Autour d'eux, les balles fusaient, les coups pleuvaient. Mais c'était comme si il était dans une bulle de silence.
Juste lui, et la personne allongée.
Le sol en lino gris faisait ressortir sa veste similaire à ses yeux : rouge rubis. Ces mêmes yeux fermés lui donnaient un air endormis.
Et si en fait il dormait vraiment ? Il ne se l'avouerait pas, mais comme il aimerait voir ces paupières se rouvrir sur ces orbes rouges.
Tantôt lumineux, tantôt sombre. Reflétant une constante réflexion sur un passé oublié, reflétant une abîme sombre lourde de connaissances.
Tous les souvenirs le concernant lui revenaient en mémoire.
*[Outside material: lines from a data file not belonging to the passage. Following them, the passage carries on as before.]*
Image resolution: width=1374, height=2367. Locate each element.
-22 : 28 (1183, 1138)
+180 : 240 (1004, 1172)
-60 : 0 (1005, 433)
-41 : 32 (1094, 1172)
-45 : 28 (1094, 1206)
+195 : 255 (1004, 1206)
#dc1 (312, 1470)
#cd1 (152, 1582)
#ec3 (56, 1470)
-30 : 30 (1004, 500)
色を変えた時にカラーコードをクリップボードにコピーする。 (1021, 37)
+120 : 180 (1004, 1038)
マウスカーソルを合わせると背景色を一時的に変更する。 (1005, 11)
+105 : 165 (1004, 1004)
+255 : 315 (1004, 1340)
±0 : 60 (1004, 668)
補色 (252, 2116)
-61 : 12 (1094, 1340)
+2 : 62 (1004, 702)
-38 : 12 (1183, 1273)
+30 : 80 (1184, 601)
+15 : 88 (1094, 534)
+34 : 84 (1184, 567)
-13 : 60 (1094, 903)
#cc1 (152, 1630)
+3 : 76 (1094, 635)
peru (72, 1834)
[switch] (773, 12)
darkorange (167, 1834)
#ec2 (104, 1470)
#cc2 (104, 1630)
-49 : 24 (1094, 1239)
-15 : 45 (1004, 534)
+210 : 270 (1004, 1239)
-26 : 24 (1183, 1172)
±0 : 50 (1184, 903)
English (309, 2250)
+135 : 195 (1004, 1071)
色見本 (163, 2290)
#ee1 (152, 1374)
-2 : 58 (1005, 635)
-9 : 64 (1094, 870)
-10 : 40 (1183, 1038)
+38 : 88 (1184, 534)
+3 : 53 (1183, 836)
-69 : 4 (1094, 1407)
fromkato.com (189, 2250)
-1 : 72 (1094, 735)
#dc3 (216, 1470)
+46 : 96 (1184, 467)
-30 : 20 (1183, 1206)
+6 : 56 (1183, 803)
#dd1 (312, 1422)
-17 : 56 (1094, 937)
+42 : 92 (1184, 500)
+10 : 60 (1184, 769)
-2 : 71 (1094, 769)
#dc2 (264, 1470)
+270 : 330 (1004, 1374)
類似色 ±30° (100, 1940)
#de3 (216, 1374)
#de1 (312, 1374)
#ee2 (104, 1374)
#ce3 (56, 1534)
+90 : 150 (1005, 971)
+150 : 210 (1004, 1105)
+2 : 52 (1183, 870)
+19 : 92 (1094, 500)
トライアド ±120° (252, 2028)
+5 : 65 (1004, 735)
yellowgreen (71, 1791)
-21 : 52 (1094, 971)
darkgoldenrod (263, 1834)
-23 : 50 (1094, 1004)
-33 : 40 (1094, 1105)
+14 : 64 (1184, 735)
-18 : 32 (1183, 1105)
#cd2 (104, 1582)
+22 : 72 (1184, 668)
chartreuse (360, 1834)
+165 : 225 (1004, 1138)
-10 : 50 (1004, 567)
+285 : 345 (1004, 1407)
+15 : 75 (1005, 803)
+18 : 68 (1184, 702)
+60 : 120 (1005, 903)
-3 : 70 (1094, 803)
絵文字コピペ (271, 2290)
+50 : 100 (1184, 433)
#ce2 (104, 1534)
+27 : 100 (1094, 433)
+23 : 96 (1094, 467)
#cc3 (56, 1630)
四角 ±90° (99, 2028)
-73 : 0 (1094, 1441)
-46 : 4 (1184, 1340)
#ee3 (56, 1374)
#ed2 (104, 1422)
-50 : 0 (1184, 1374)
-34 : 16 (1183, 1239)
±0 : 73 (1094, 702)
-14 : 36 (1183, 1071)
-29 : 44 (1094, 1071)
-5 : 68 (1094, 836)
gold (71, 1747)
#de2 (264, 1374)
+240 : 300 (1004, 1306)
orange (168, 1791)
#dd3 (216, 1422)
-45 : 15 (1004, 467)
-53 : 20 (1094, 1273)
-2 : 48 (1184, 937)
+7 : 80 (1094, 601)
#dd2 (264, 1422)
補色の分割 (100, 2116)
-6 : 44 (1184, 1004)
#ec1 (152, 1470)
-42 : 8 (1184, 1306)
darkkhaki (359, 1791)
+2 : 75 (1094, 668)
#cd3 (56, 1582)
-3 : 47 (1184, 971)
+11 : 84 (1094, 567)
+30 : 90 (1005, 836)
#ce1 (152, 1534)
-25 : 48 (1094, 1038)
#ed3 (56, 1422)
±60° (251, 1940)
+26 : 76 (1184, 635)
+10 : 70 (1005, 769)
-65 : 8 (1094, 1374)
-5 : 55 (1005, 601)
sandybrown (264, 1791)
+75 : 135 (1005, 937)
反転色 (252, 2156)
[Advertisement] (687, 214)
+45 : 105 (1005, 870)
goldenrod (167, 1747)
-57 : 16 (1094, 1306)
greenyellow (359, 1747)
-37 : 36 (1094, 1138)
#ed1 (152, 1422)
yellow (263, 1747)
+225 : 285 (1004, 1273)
Les reproches quotidiens sur sa bêtise, et le bon à rien qu'il était. Ce mystérieux rapport qu'il avait avec Switch. Son père. Sa mère décédée. Allongée pareille au jeune homme.
Tout se mélangeait.
Un vide s'était emparé de son cœur. C'était impossible. L'amertume lui prit la gorge. C'était à cause de lui. C'était toujours à cause de lui. La mort le suivait.
Quand ils s'étaient retrouvés dans ce café, il avait espéré que tout ce cycle de peine ne recommencerait jamais.
Il ne voulait pas être protégé.
Ceux qui le protégeaient mourraient.
Il s'était senti satisfait lorsqu'il avait hésité. « Si je te demandais de mourir, le ferais-tu ? »
Dos à dos, le blond n'avait pu voir le doute, la réflexion, passer dans les yeux du plus jeune. Il était parti. Il s'était contenté de l'hésitation.
Grossière erreur.
Il en payait les conséquences.
Il avait dit « oui ».
Maintenant, cette bouille à mi-chemin entre l'enfantin et l'adulte ne rayonnerait plus d'un sourire éclatant.
Doucement, il se rapprochait du corps. Il avait envie de l'appeler par son prénom, par tous les sobriquets qu'il lui avait donné. Mais il ne le pouvait pas. Il ne le pouvait définitivement pas. Il avait du mal à respirer, les yeux vagabondant sur son coéquipier. On lui avait dit à son entrée à la Matori qu'il risquerait sa vie. Entre les infiltrations, les perquisitions, tout pouvait se passer. Ils ont dû le lui dire aussi. Mais personne ne pouvait être préparé à perdre un compagnon, un ami…
Le poids de la mort le fit s'agenouiller devant le corps.
Même s'il faisait tout pour prouver le contraire, il était faible.
Ses épaules étaient trop frêles pour tout supporter. Trop de morts reposaient sur sa conscience.
Ses yeux continuèrent de voyager dans leurs orbites, revenant toujours à la tâche rouge.
Elle était de près assez grande, mangeant de sa couleur impie quelques mèches. Etaient-elles douces au toucher ? Il tendit une main hésitante.
Etait-il déjà froid ? C'était impossible, mais l'endroit dans lequel ils étaient était un entrepôt pour des plantes fragiles, venant pour la plus part de pays où elles poussaient à 10°C.
Ses doigts effleurèrent les fins cheveux incandescents. Le corps réagit à se toucher.
Un murmure.
Il frissonnait, un petit grognement passa les lèvres du jeune homme allongé. « Hal… » Il y eut un blanc dans l'esprit du surnommé Hal. Il s'était fait la remarque que ces pistolets étaient trop légers. Le coup précédent avec le trafiquant avait prouvé qu'il ne s'agissait pas de balles réelles.
Soulagement.
Il s'agissait ici aussi de balles de Paintball. La proximité entre l'imitation et la cible était la seule chose dont il fallait s'enquérir et s'inquiéter.
Kaï était vivant.
Il allait s'en prendre une pour l'avoir autant fait s'apitoyer sur son passé, et sur lui. Pour avoir faillit l'abandonner.
Il allait souffrir.
Il était vivant.
Et comme pour le confirmer, il prit doucement le jeune homme dans ses bras.
Chaud.
Il était vivant.
Vivant.
La même bulle de silence qui l'avait englobé, si pesante, venait d'éclater. La bataille que se livraient les trafiquants et la Matori était terminée. Ils avaient gagné.